El niño la miró, luego miró a Steel, y de nuevo a ella.

—¿Es usted imbécil o qué? «Mami» no es que esté fuera, es que está muerta. —Pero el tono desafiante de su voz estaba empezando a venirse abajo—. ¿Lo entiende o no lo entiende, gorda estúpida? ¡Está muerta!

En la habitación interior el bebé berreaba con más fuerza y el chico se volvió y gritó una sarta de insultos en su dirección, diciéndole además lo que iba a pasar si no cerraba la boca en ese mismo momento. Cuando acabó, tenía los ojos llenos de lágrimas.

Dejaron que la mediadora familiar llamara a la asistenta social para que se hicieran cargo de los niños.

Logan estaba seriamente abatido cuando regresaron a jefatura. Decirle a aquel niño que a él y su hermanita iban a llevárselos al hogar de acogida había sido la guinda perfecta para un día como aquél. Patadas, injurias, salivazos, amenazas…

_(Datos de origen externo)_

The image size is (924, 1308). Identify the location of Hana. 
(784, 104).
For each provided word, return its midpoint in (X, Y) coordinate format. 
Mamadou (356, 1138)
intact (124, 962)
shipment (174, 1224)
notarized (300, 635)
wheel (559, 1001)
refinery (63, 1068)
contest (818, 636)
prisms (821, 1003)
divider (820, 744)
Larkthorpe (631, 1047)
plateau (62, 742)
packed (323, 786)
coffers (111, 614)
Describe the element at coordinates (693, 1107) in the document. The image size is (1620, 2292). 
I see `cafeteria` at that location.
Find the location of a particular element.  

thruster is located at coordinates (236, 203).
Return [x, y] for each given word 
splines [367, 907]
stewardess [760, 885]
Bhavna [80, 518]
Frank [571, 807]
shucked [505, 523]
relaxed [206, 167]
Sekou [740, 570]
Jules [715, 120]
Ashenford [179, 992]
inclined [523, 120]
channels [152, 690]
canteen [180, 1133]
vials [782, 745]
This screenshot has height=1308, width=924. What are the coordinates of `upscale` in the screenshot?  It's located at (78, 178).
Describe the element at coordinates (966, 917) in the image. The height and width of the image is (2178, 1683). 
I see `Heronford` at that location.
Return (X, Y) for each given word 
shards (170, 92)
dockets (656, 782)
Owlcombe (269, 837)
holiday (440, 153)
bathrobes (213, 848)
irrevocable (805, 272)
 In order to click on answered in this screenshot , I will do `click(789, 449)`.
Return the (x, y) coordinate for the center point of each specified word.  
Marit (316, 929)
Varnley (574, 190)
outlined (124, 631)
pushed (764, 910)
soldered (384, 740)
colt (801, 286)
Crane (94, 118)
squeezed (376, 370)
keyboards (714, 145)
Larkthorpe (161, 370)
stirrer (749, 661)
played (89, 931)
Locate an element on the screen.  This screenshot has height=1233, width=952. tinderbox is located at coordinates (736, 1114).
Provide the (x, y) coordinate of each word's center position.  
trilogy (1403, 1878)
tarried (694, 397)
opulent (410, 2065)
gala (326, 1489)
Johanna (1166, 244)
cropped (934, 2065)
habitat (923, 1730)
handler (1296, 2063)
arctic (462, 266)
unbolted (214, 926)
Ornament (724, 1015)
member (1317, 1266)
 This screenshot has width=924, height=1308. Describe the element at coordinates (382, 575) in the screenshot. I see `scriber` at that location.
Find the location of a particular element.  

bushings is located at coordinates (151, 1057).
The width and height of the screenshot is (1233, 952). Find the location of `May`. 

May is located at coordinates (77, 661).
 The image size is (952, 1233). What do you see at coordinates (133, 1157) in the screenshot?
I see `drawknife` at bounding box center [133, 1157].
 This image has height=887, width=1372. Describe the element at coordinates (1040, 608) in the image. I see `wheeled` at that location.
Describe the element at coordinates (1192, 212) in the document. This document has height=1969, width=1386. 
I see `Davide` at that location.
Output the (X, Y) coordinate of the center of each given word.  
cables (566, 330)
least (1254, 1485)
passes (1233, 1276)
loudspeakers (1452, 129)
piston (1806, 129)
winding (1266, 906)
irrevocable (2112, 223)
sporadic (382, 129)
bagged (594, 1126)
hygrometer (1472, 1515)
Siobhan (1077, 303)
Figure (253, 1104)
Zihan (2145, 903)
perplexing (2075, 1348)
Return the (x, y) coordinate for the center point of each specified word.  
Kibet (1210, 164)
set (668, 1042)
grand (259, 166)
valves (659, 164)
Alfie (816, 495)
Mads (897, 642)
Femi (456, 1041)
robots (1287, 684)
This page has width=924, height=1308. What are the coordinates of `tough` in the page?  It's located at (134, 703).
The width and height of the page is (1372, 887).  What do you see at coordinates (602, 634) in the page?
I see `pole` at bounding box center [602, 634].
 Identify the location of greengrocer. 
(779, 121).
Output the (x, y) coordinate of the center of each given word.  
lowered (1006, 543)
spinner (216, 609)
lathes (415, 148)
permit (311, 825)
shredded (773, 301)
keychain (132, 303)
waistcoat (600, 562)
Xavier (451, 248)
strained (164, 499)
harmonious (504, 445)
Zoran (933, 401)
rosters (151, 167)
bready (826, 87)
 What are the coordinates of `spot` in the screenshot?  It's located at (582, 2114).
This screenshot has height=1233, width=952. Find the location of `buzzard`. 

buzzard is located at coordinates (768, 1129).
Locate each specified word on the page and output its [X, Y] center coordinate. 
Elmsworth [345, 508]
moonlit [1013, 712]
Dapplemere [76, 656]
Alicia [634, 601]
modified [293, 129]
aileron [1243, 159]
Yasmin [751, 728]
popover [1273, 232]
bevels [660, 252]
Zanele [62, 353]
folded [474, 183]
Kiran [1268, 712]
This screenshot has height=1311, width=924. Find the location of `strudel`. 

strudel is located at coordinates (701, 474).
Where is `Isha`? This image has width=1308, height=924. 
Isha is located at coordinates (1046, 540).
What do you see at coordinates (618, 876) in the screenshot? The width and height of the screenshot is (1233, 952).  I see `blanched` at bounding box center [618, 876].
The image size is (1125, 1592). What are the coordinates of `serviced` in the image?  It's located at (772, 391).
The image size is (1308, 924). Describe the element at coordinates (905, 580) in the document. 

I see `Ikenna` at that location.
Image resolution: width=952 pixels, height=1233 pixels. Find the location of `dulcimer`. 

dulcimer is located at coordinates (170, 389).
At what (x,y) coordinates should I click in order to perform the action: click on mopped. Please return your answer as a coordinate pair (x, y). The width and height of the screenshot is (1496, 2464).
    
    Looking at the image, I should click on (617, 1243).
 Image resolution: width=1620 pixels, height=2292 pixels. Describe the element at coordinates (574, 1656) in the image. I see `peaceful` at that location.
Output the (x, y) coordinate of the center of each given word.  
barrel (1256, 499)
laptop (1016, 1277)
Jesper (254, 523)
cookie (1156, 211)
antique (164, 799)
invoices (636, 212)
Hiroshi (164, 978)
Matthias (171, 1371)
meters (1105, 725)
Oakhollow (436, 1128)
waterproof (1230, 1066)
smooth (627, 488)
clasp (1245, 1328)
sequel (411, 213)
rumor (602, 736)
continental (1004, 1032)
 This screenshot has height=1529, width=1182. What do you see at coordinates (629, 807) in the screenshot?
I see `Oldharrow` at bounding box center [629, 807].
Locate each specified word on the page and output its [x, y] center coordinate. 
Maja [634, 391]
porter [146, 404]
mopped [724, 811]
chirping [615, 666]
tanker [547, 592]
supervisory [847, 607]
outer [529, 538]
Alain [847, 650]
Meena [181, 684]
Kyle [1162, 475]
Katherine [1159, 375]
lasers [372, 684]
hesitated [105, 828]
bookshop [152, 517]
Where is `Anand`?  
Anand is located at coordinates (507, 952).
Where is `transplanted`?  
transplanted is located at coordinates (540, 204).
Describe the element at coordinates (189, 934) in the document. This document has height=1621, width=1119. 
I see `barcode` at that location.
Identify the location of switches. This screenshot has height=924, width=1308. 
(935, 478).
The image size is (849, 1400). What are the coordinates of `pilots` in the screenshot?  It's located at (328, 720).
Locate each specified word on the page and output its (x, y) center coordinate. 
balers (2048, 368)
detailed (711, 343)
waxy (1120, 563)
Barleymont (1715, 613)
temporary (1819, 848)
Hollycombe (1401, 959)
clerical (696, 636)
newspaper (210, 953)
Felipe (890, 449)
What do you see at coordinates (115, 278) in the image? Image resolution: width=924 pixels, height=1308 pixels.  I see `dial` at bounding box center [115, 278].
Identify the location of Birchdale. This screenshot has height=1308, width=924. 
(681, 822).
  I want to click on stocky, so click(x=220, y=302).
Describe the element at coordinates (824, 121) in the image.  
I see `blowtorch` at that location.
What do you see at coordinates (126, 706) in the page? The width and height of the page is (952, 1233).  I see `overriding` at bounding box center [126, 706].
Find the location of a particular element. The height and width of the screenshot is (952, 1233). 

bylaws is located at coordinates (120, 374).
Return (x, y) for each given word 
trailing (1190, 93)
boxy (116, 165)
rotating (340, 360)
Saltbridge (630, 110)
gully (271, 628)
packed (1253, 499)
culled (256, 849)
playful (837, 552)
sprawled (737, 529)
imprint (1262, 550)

Ahora al menos tenían un sospechoso: Jamie McKinnon, el exproxeneta y exjuguete sexual de Rosie Williams. Tenía antecedentes por atraco, posesión de armas con tentativa de asalto, forzamiento de entrada y allanamiento, hurto en comercios, robo de motores… Cualquier cosa que a uno pudiera ocurrírsele, la había intentado Jamie. Según el chico, Rosie había echado a Jamie de casa por haberle pegado con tal violencia que no había podido trabajar en una semana. La inspectora Steel había hecho que Control llamara por radio a todos los coches patrulla de la ciudad. Quería que le trajeran a Jamie, por propia voluntad si era posible, esposado si no.

—Bien —dijo una vez activado el llamamiento—. ¿Hay algo más que deba saber?

Logan le habló de la nueva ayudante del fiscal y de su deseo de recoger condones usados. Steel soltó una carcajada tan estentórea, que Logan pensó que iba a echar los bofes por la boca.

—¡Ese bomboncito se lo dejo a usted, cielo! —dijo la inspectora, enjugándose una lágrima del ojo.

—¿Qué es lo que le resulta tan divertido?

—¡Imaginármelo a usted diciéndole a la brigada de inspección que vayan por ahí rastreando profilácticos de segunda mano! ¡Les va a dar un ataque!

—¿Por qué tengo que decírselo yo? ¡Es usted la encargada!

Steel le dirigió una amplia sonrisa, mientras el humo de cigarrillo se le escapaba entre los dientes.

—Eso se llama delegar, señor Héroe Policía. Yo delego, usted cumple. —Le señaló la puerta—. Andando. —Solo en el último segundo recordó—: Ah, y de paso llama a esa amiguita suya a la que le gustan los condones y que le consiga una orden de arresto contra Jamie.

Logan salió pisando con fuerza hacia los ascensores. Así eran las cosas con la inspectora Steel. Él hacía todo el trabajo mientras ella fumaba y se llevaba los honores. A regañadientes, llamó a Rachael Tulloch y le explicó quién era Jamie McKinnon. Ella le prometió que le prepararía una orden de arresto, lo antes posible. Luego Logan llamó a Control y pidió que le comunicaran con la brigada que estaba inspeccionando el callejón. No les hizo mucha gracia cuando él les dijo que tenían que recoger todos los condones que encontraran. Ninguna gracia. Pero para entonces a Logan ya no le importaba demasiado. Eran casi las cinco y llevaba de servicio catorce horas y media. El turno había terminado por aquel día. Era hora de volver a casa.